Scammers are no longer relying only on spoofed numbers. Google’s latest defense targets a more dangerous trick: calls that seem to come from someone already in a user’s address book, a tactic designed to exploit trust before a victim has time to think.
The new fake call detection feature in Phone by Google flags suspected spoofed calls when both the caller and the recipient are using Phone by Google. Google says the protection works automatically behind the scenes and is on by default. When a contact calls, the app uses a real-time device-to-device verification signal to check whether the call is likely legitimate, then marks suspicious calls so the user can hang up.

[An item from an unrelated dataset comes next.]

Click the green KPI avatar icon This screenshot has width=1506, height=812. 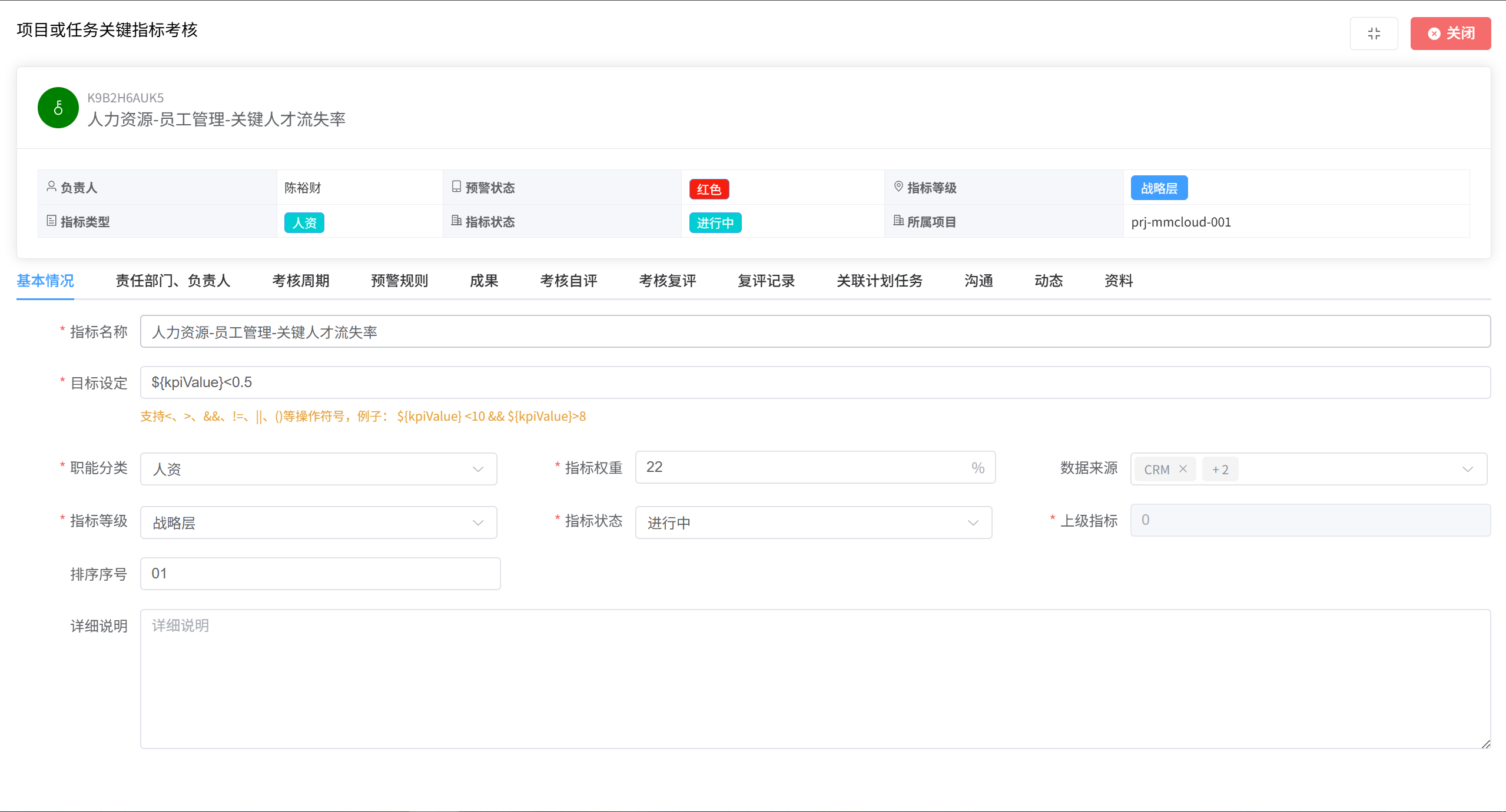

Google says the verification happens on-device, not in the cloud. No conversation audio or transcription is stored or sent to Google servers, and users can turn the feature off in settings or disable it for a specific call. The company is also cautioning that the system is not foolproof: it is not 100% accurate and will not catch every scam call.
The rollout is narrowly scoped. Google’s help center says Scam Detection works only on Google Pixel devices. In the United States, it is available on Pixel 6 and later, with Pixel 9a supported in the U.S. only. Pixel 9 and later devices support the feature in Australia, Canada, France, Germany, India, Ireland, Italy, Japan, Mexico, Spain and the United Kingdom.
The timing reflects how quickly fraud has scaled. Google cites INTERPOL’s March 2026 Global Financial Fraud Threat Assessment, which said impersonation fraud contributed to more than $400 billion in global losses. FTC data show impersonation scams caused $2.95 billion in losses in 2024. Google also said scammers used increasingly sophisticated tactics and generative AI tools to steal more than $1 trillion from mobile consumers globally in 2024.
The new call protection builds on Google’s recent verified financial calls feature, which warns users when a scammer is trying to impersonate a financial institution. It also extends a broader Android push that began in March 2025, when Google rolled out AI-powered scam detection for calls and texts, including message scanning in Google Messages for conversations with non-contacts and real-time warnings for suspicious conversational scams.
The practical advice remains unchanged even as the software gets smarter: do not trust a caller just because the number or name looks familiar. The FTC continues to warn that technology makes it easy for scammers to place millions of unwanted calls a day, and the safest response is still to block and report anything that does not pass a basic verification check.